Falar em ética na utilização de IAs enquanto não houver regulamentação é produtivo, principalmente para balizar as propostas legislativas; mas esperar essa ética das empresas é utópico. As empresas sempre utilizaram estratégias de branding que conectassem sua marca aos consumidores de acordo com os valores da época, e de preferência com alinhamentos políticos e sociais que gerassem mais lucros e benefícios. Isso quer dizer que as empresas ouvem a opinião do público para alinhar suas campanhas publicitárias, mas apenas descontinuam estratégias de branding se o impacto dessa estratégia tiver sido ruim para a marca.

Segundo o Google Trends, foram realizadas mais de 100 mil buscas por “Elis Regina” somente no dia 4 de julho, isso sem considerar as pesquisas relacionadas, enquanto as buscas pelo automotor elétrico da VW subiram 800% no intervalo de um dia. Quase uma semana depois, os termos de pesquisa atingiram novo pico e “Kombi” teve mais da metade de buscas que “Volkswagen”, único termo relacionado à campanha que até então superava a busca por “Elis Regina”.

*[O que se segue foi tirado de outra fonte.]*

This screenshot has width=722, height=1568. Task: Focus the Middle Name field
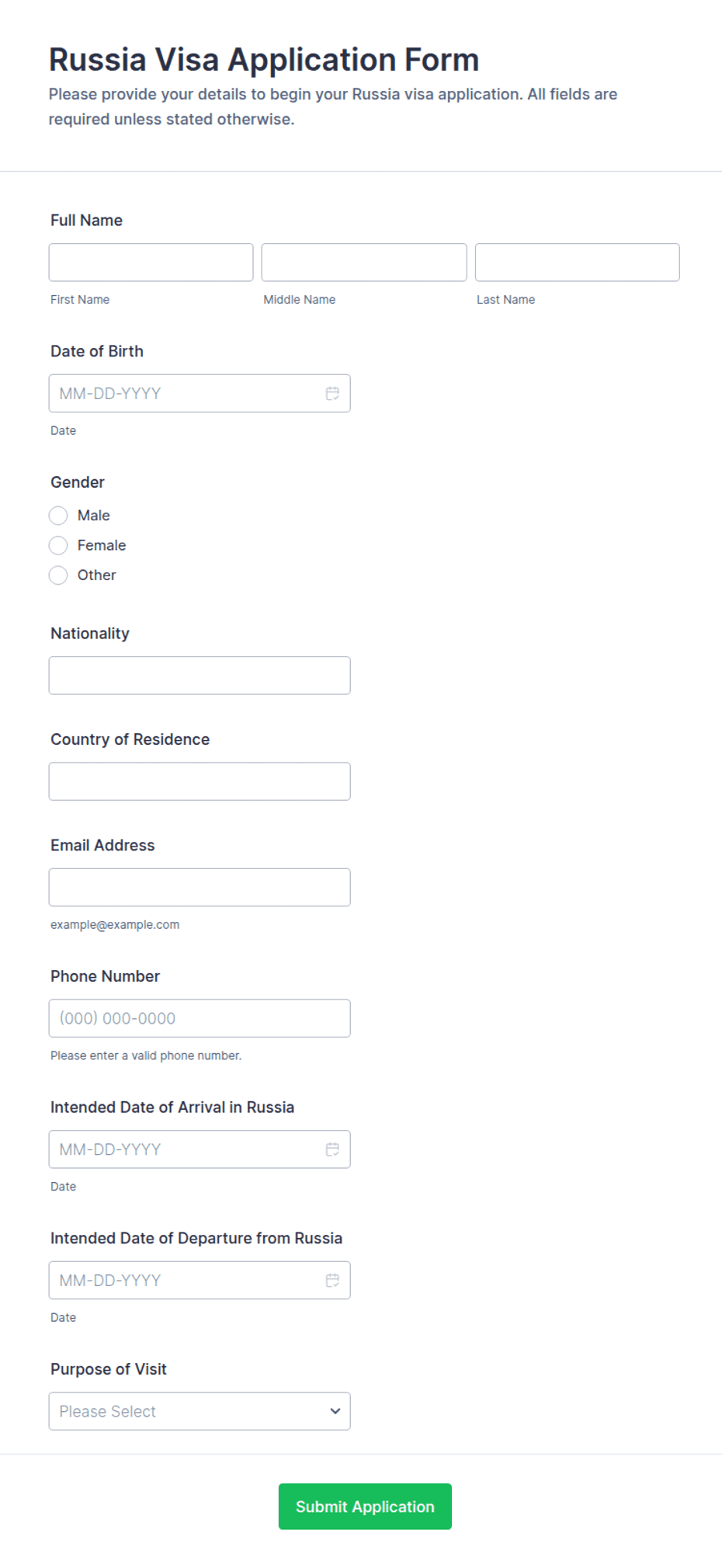click(x=364, y=262)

Apesar de terem pipocado matérias jornalísticas falando do passado da Volkswagen com os nazistas e seu apoio à ditadura civil-militar brasileira, as buscas relacionando a empresa a regimes autoritários são representadas por curvas gráficas praticamente insignificantes se comparadas com a dos outros assuntos em torno da campanha da VW, incluindo o termo “Inteligência Artificial”. Isso reforça que o branding da VW continua conectando os potenciais consumidores à marca de acordo com o espírito do tempo.

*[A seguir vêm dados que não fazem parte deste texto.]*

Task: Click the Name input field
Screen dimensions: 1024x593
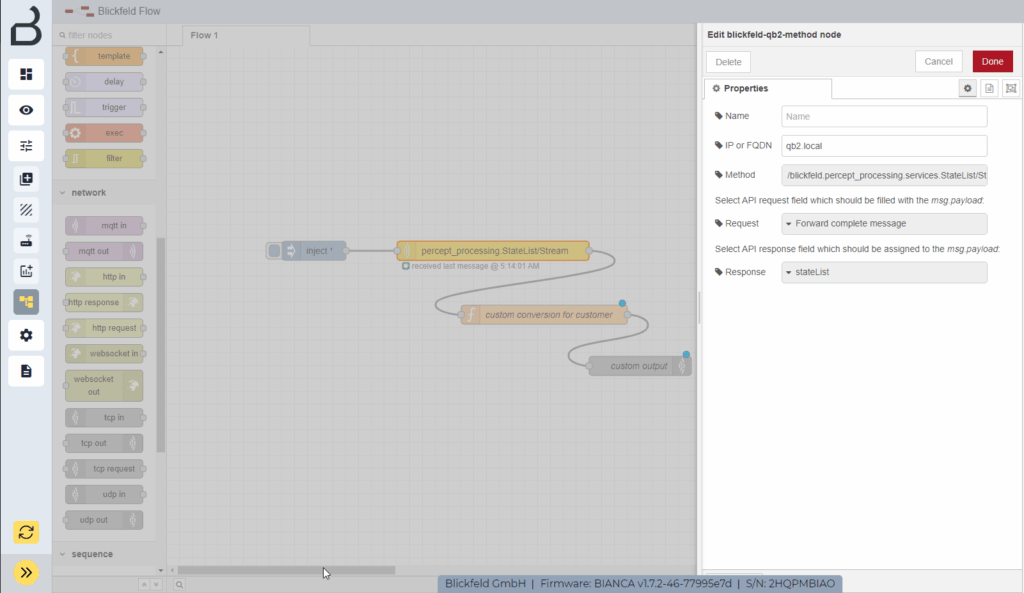Action: point(883,116)
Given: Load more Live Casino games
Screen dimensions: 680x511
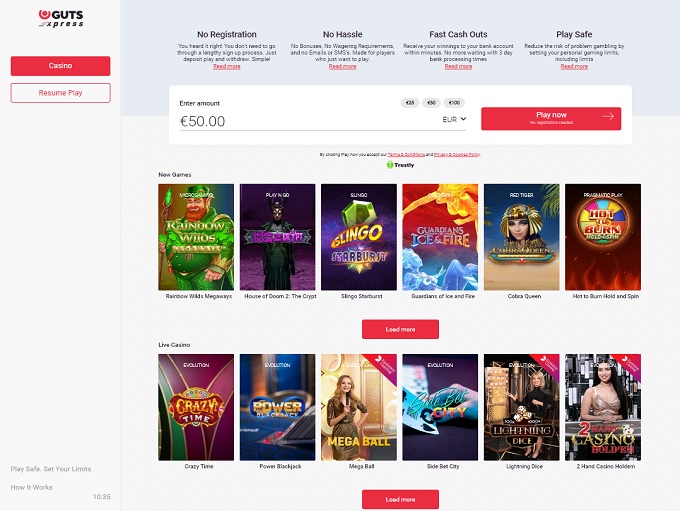Looking at the screenshot, I should click(x=400, y=499).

O alvoroço em torno dessa campanha publicitária, que usou Inteligência Artificial generativa de forma impactante e se valeu da polêmica gerada, tem demonstrado, pelo menos nesse caso em específico, muito mais o interesse e a curiosidade do público quanto à tecnologia utilizada que preocupação real com questões relacionadas à regulamentação de IAs, além do acerto da VW com a estratégia, já que os números das buscas tendem a indicar que a maioria das pessoas sentiu aquele quentinho no coração que a Volkswagen objetivava com o comercial.

*Cibele Alexandre Uchoa é escritora, pesquisadora, mestre e doutoranda em Direito Constitucional pela Universidade de Fortaleza e sócia-fundadora do Instituto Brasileiro de Direitos Culturais (IBDCult).